Since more than 70 years, the gross national product has been the main indicator of economic progress in nations. GDP only accounts for the monetary gains from economic activity. It doesn’t take into account the degrading of the natural environment and finite resources as well as the human wellbeing. It is high time that we come up with something better.
GDP has promoted unsustainable practices that contribute to climate and biodiversity emergencies without ever acknowledging the contribution of nature. GDP is like a ledger refusing to accept red ink. It is like an accounting trick that allows us to release greenhouse gases into the atmosphere, destroy habitats, and neglect human well-being without ever having to worry.
Simon Kuznets, an economist, didn’t have to think about the current environmental catastrophe when he was making his predictions. The concept was developedIn the 1930s, after the Great Depression. Kuznets knew of the limitations of GDP, but it has since become the most important economic indicator. This puts policymakers who want to limit global climate change in a bit of a jam.
Gross ecosystem product
We need to look at other metrics, such as gross ecosystem production or GEP, to account for the contribution of nature to economic activity and human well-being.

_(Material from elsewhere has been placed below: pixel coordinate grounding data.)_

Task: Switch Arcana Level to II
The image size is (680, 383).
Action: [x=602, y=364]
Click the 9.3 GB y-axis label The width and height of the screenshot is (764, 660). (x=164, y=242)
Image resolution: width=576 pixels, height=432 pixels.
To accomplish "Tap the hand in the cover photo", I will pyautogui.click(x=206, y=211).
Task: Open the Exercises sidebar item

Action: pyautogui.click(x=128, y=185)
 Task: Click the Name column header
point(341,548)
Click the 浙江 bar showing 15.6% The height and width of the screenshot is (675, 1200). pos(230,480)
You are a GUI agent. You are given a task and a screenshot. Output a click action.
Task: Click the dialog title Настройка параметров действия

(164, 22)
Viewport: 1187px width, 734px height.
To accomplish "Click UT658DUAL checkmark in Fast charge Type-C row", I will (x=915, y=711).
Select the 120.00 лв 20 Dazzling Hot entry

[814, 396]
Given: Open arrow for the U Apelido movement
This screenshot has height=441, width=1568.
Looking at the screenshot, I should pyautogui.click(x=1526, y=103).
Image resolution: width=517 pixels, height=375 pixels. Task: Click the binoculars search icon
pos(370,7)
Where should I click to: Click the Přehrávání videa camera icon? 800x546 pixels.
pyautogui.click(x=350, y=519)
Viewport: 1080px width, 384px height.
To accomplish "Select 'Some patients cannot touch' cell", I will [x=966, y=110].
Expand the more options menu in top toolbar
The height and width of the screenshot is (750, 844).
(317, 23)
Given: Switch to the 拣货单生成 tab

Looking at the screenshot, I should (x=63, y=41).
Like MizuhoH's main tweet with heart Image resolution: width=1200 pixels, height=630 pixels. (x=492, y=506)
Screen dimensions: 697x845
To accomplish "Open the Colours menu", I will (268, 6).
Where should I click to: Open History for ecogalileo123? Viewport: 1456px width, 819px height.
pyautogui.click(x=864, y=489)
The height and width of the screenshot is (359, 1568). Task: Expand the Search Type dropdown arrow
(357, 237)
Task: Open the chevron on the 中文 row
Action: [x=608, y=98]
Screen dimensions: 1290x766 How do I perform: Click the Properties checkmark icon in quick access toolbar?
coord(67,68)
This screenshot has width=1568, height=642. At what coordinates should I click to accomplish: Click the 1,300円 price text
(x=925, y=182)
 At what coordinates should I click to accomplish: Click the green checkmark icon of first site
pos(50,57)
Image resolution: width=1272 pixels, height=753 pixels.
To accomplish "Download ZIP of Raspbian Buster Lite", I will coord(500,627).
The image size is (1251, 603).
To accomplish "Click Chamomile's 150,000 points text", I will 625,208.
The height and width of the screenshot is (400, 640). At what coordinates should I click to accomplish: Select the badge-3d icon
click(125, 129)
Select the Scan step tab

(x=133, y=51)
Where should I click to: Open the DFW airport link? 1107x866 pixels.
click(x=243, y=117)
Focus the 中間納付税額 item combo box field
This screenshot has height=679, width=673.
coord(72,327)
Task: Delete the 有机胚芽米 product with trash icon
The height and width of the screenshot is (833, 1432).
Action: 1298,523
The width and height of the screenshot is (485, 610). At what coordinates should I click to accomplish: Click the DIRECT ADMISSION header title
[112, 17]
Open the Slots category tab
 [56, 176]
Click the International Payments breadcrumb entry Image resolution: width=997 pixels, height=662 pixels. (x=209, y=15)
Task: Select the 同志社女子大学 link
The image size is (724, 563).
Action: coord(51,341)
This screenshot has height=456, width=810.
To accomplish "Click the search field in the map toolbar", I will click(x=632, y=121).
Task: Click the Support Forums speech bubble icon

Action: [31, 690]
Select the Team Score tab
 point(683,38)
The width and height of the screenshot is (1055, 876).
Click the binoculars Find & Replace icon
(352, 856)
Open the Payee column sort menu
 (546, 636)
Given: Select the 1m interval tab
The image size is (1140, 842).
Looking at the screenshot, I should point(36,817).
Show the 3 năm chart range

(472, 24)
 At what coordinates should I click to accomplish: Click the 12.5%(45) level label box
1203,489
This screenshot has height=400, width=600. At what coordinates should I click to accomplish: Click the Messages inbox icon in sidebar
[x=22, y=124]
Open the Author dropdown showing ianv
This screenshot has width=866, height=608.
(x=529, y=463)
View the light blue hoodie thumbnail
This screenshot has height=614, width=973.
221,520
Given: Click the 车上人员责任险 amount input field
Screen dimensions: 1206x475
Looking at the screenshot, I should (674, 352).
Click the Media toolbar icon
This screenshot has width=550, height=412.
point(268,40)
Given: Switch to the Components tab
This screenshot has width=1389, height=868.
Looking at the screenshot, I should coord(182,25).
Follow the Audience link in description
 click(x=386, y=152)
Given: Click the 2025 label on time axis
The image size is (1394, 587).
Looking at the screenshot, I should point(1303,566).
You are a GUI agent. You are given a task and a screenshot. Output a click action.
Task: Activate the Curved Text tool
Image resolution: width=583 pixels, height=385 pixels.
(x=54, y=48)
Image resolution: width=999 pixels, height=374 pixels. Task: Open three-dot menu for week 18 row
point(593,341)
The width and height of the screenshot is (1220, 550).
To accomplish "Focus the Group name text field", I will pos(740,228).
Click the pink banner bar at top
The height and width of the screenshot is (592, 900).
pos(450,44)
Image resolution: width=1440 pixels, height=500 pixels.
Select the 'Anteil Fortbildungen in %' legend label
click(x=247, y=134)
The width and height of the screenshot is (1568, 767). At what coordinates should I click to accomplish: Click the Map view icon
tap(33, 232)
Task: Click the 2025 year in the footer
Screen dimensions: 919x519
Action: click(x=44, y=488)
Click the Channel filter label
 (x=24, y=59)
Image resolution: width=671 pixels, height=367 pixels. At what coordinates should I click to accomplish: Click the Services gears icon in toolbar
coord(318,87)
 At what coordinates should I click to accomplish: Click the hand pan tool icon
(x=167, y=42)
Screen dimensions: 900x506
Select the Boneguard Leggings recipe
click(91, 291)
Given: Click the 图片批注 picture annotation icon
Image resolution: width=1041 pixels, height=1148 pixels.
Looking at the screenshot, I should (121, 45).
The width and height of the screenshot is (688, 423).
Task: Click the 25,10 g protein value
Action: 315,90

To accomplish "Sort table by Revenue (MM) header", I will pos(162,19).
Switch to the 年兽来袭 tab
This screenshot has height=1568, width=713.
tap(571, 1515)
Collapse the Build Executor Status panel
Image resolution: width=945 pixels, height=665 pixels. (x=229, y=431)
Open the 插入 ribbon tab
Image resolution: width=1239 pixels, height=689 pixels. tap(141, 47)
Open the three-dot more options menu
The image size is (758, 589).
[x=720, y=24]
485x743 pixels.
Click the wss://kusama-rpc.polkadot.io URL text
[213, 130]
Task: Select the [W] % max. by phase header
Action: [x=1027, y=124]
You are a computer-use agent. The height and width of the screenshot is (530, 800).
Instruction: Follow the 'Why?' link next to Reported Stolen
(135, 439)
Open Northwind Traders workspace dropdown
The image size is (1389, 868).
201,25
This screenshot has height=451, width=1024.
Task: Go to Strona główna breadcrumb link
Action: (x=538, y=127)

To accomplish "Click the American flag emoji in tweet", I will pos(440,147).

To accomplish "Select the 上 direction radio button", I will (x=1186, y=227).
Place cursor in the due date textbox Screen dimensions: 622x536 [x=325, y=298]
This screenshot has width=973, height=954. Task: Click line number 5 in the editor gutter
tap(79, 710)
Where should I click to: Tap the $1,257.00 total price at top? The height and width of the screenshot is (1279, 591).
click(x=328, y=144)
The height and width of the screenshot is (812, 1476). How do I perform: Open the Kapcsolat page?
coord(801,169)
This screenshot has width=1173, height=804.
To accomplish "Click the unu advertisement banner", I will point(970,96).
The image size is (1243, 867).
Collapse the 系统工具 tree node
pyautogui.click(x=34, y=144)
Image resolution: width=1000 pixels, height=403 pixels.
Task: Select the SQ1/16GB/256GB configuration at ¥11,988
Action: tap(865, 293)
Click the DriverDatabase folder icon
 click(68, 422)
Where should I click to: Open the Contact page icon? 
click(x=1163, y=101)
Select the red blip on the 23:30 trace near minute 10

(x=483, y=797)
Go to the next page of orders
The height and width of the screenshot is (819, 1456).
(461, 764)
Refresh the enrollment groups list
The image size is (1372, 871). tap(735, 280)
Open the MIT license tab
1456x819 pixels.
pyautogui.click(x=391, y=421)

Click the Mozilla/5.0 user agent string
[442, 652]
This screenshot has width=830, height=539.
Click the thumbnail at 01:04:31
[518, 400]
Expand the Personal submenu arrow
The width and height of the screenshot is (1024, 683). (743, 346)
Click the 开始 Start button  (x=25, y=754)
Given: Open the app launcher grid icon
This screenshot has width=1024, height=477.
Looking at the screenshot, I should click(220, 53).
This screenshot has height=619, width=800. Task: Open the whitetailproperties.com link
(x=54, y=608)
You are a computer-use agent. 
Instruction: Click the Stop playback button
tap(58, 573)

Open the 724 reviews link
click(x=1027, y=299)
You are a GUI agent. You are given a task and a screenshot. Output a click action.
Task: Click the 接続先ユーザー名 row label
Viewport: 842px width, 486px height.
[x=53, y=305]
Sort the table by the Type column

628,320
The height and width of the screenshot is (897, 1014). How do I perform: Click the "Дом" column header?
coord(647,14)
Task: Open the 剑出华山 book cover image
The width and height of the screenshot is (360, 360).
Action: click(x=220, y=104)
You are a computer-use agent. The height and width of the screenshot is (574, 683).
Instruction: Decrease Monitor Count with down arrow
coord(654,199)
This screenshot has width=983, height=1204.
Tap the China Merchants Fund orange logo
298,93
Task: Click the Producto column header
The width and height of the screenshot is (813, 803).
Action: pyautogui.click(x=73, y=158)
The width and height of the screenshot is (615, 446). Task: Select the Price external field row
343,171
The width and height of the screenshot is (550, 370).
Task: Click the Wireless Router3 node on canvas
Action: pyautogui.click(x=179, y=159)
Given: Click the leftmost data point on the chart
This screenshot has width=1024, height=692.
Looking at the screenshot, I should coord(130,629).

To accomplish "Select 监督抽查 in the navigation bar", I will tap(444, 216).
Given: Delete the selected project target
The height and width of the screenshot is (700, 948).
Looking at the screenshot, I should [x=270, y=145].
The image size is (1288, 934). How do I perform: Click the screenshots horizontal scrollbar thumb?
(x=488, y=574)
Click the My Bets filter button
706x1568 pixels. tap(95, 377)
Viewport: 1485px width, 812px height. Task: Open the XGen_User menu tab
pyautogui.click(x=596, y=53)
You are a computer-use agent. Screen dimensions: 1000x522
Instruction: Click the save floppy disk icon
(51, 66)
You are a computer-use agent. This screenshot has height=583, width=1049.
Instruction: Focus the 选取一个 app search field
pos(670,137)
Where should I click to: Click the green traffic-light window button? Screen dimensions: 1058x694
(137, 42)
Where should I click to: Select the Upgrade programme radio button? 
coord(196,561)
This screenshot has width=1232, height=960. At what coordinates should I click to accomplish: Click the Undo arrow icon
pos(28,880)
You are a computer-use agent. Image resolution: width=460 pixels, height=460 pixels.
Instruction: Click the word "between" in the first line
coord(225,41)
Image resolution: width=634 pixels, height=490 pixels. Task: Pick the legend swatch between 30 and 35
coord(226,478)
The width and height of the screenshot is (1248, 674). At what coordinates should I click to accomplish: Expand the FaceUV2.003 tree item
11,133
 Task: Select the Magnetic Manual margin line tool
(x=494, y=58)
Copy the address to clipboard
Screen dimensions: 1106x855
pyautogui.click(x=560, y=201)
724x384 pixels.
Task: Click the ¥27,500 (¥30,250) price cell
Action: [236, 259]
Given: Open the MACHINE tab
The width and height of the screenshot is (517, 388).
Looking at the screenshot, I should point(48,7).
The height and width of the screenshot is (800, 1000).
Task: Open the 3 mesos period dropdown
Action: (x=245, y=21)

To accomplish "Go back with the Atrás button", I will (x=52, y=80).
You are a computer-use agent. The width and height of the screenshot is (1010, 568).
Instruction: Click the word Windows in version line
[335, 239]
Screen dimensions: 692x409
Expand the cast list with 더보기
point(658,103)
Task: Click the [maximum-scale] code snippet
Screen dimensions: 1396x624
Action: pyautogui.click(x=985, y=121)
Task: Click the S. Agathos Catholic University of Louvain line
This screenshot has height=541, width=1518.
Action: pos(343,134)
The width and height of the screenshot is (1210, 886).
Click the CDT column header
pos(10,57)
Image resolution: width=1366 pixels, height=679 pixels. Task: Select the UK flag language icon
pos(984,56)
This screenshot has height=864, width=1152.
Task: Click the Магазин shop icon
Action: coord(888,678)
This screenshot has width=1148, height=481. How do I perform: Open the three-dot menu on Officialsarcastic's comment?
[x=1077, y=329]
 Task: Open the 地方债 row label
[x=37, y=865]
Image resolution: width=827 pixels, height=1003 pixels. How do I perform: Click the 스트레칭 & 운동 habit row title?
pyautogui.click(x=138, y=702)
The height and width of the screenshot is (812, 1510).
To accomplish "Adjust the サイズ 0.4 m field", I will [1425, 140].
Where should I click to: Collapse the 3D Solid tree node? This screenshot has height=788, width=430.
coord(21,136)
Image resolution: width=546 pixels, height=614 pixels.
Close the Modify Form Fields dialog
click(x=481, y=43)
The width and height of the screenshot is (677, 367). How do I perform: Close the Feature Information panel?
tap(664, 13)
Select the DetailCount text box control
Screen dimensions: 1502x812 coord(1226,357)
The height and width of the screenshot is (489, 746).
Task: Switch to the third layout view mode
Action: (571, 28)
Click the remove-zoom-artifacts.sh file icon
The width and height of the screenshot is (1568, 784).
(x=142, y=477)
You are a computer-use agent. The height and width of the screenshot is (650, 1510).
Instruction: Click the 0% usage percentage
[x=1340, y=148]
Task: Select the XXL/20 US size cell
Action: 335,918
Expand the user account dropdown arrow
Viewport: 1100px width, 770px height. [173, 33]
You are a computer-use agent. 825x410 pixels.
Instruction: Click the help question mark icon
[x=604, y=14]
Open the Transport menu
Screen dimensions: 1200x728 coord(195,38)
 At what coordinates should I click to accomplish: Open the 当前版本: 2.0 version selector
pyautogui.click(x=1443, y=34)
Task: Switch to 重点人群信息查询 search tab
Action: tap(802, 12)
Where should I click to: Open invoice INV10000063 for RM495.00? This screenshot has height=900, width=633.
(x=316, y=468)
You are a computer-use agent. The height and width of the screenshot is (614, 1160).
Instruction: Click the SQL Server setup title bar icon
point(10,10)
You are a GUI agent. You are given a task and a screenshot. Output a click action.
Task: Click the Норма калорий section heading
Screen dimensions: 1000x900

However, research into calculating gross ecosystem product is only in its infancy, it attempts to place a monetary value on things like clean water, soil quality, food security, healthcare and the culturally-significant landscapes that contribute to our happiness. Gross ecosystem product is the dollar value that bees, as well as bogs that store carbon, have on our mental health and the stimulating effects it has on it.
Gross ecosystem product, which focuses only on the value of production and outputs, instead values nature’s input and encourages policymakers to invest in it. Since both metrics overlap in many areas, it would be foolish to simply add them together and get an overall figure. The two measures can still be used to provide information that is complementary and could allow for sustainable economic growth in the future.
Ecosystem services
For example, the Chinese government has been trying out gross ecosystem products in Qinghai province, a remote Tibetan plateau region that contains the source for the Mekong, Yangtze, and Yellow Rivers.
Researchers found that the gross ecosystem product was much greater than GDP in 2000 (81.5 billion Yuan vs. 26 billion Yuan). At that time, there was significantly more useful ecosystem activity than economic activity.
However, the gross ecosystem product was only three quarters of the size of GDP in 2015. 185.4 billion Yuan to 242 billion Yuan. This means that traditional economic growth was favored over the environment.
Surprisingly, Qinghai being the source of three major rivers, the study also revealed that the province exports ecosystem service like drinking water, fertilising nutrients, and other Chinese provinces. This is reflected in the gross ecosystem product accumulated from neighbouring countries.
A process could be initiated by neighboring regions to pay financial compensation to the province for the ability to quantify the Qinghais ecosystem export’s value. This could be an incentive for communities to preserve and grow ecosystem assets. This can be viewed from a global perspective. Imagine if Brazilian farmers were paid by European nations to manage the rainforest according to the amount of carbon it sequesters.
Similar to Ireland, gross ecosystem product would allow woodlands and bogs to contribute to the country’s economy. In such a situation, Irish cities might be forced to pay rural regions carbon storage fees or maintain culturally significant landscapes that promote mental health and well-being.
Gross ecosystem product, which is the value we attach to our natural environment, would encourage us to think differently about how and where we manage, maintain, and grow those areas that have been overlooked in favor of centralised growth strategies.
For now, however, it is impractical to implement a system as simple as the United Nations’ gross ecosystem product. System of Environmental-Economic Accounting. This would require a global consensus economics on a scale unprecedented since the inception of the international financial system. After the second World War.
To manage the complex tradeoffs necessary to mitigate climate crisis, we need to think differently.
Stephen OnakuseHe is a Senior Lecturer in the Department of Food Business and Development and Deputy Director of Centre for Sustainable Livelihoods, University College Cork.
This article appeared first on The Conversation.